*Document passage*.
__________

Also, my experience is that the position of the overhung load is where the manufacturers catalogue says it is, not always at the mid point of the output shaft.

Regarding the gearbox output torque, in general terms if the output speed is LESS than the input speed then the output torque is GREATER than the input torque, and vice versa.  Of course as I said previously the controlling factor is the torque required to drive the machine.

### RE: OHL OverHung Load explanation

"Transmission element factor", also called fz, is a constant that is used to describe the friction between two elements. ie. chain and sprocket, v-belt and pulley etc.

If you have a motor that develops 100 in-lbs of torque @1750rpm coupled to a speed reducer with a ratio of 100:1 you will have 10,000 in-lbs of torque available on the output shaft of the reducer @17.5rpm. Even if the required driven torque is less that what is available I've always calculated using worst case, you have to remember that the start-up torque of the motor is always higher than the operating torque especially with a dynamic load.

The reason that OHL is calculated at mid point is that this is usually where the sprocket or pulley is installed. As you go further out on the shaft then you have a lever effect that increases the radial force on the shaft, output bearing etc. Remember that the unit for OHL is pounds.

Actually the reason I calculate OHL when I'm designing an application is to know what the minimun size of sprocket or pulley to use is.

What I do is take the catalog OHL rating of the reducer I select and use the following formula to get the size of the sprocket. D=2T/OHL*fz
D=Diameter
T= Torque
fz = Transmission Element Factor.

Jp

### RE: OHL OverHung Load explanation

(OP)
The "Transmission element factor" is also referred to as the "Load Connection Factor".

The Dodge Quantis Gear Engineering Catalog gives some slightly different values than what Acajun showed.
Chain Drive: 1.00
Spur or Helical Gear: 1.25
Synchronous Belt Drive: 1.30
V-Belt Drive: 1.50
Flat Belt: 2.50
Same general pattern.  I figure we must keep a flat belt tight or it will slip, adds to forces.  I imagine the derivation of the factor is empirical, and pretty rough.

Also I agree with Peter Charles ""the position of the overhung load is where the manufacturers catalogue says it is, not always at the mid point of the output shaft."" and most are going to say put it as close to the base of the shaft as you can.  But standard gearbox output shafts are pretty short, so midpoint is not far off the closest position (given sprocket thickness).

"locating the overhung load close to the seal retainer will minimize the overhung load and could turn a potential failure into a successful operation. " http://pt.rexnord.com/customer_support/technical_information/tech6.asp

If you have a really long gearbox shaft you could support it near the sprocket with another bearing to reduce the OHL, no?

Thanks for the posts everyone.

### RE: OHL OverHung Load explanation

Acajun
The reason I asked for the derivation of the Transmission Element Factor was that I could not understand how for a chain drive it could be anything other than 1.  I suppose you took it from a publication somewhere as no derivation is quoted.
The value of 1 that Sonicflow quotes for a chain drive is something I can accept.  As for the flat belt factor this is easily derived since the tension ratio across the pulley (T1/T2) = e^mu*theta at the point of slip, mu being the coefficient of friction between the belt and pulley, and theta being the angle of wrap.  The spur gear factor must allow for the pressure angle which effectively reduces the PCR.

__________

*Provided records*.
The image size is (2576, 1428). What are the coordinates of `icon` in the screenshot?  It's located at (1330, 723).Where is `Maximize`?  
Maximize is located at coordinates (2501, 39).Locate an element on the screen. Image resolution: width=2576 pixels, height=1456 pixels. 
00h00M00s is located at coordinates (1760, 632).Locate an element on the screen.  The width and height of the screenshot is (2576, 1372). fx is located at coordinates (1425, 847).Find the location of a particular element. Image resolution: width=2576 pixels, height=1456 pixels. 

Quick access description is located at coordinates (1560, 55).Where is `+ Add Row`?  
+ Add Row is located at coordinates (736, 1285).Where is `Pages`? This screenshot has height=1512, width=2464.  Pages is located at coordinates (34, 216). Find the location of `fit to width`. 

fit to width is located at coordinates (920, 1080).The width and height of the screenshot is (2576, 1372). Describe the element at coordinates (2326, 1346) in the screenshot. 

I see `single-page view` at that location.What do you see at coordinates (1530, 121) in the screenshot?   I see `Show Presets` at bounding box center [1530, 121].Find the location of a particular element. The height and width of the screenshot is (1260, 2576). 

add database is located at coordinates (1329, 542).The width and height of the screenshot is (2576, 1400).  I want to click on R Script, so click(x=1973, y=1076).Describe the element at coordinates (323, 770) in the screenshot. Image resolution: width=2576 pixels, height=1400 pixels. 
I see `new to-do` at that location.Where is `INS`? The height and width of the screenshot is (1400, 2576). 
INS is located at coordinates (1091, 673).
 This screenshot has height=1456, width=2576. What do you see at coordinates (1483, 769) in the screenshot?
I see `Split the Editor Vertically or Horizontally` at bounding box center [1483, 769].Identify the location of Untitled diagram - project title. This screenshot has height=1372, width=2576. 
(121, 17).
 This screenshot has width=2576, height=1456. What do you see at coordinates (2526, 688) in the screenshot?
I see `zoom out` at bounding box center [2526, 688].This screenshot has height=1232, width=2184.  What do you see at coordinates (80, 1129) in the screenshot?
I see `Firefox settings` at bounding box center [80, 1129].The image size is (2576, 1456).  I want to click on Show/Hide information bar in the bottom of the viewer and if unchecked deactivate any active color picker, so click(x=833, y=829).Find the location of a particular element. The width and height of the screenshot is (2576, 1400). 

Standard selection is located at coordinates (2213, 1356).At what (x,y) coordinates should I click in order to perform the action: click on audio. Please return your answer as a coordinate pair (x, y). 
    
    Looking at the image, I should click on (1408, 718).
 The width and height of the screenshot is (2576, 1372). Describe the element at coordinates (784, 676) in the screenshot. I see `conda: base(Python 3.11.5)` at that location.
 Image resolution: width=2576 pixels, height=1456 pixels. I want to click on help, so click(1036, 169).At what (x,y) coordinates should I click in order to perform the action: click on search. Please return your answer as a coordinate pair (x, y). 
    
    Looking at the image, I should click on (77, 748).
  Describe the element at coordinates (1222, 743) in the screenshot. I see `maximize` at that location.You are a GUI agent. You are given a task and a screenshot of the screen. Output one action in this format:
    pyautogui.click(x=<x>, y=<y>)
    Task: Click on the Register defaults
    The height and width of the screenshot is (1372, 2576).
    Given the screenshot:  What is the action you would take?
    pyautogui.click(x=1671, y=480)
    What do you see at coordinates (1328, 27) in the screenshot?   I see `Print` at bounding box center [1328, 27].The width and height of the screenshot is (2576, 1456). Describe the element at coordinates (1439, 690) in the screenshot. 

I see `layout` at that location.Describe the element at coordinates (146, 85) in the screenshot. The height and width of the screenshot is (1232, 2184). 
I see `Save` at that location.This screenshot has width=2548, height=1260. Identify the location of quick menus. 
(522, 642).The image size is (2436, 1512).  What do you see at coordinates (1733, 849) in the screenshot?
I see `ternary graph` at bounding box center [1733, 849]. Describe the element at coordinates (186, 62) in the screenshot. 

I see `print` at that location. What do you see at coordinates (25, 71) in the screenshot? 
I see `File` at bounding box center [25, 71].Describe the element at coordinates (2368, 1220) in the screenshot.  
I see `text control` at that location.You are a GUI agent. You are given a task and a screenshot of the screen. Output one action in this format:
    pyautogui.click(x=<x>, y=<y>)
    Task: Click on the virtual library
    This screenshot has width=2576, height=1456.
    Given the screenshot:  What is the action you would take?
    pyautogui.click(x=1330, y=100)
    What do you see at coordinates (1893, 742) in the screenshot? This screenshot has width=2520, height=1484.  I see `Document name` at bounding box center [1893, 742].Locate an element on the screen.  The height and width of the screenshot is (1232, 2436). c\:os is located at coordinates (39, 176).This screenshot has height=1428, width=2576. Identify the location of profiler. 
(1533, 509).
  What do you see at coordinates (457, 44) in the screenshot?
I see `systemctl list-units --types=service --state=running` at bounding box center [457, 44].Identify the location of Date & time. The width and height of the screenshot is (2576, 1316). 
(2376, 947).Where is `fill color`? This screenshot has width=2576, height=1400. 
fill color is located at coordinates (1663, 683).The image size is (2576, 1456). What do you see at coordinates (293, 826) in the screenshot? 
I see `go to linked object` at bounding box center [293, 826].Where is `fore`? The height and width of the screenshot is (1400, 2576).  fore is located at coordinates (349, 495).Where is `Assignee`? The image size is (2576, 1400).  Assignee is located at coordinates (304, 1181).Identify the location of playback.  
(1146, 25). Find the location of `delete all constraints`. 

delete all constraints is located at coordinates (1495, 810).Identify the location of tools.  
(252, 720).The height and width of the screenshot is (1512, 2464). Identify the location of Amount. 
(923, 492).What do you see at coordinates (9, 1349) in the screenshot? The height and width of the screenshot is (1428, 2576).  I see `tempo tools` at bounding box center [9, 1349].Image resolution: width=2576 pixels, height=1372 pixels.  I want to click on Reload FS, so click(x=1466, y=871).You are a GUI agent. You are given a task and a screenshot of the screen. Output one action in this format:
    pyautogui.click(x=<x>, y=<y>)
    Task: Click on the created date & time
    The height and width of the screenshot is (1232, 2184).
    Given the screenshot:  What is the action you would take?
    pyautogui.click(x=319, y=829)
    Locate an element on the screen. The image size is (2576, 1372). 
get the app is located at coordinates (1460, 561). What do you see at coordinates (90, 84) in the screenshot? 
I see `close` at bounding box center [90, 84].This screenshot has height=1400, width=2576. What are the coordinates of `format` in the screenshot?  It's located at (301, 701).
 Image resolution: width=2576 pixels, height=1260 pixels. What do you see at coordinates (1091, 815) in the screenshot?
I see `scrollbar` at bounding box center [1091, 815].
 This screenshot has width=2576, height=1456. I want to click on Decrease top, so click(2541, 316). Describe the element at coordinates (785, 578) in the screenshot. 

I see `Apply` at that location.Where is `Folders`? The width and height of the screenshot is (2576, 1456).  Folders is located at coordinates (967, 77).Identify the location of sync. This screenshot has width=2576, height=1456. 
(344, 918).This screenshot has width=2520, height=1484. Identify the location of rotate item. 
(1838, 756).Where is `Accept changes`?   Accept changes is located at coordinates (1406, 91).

__________

*Task requirements*.
In the overhung load discussion, what factor does the Dodge Quantis Gear Engineering Catalog give for a V-belt drive? None of the lines are needed for what comes next.

*Expected answer*.
1.50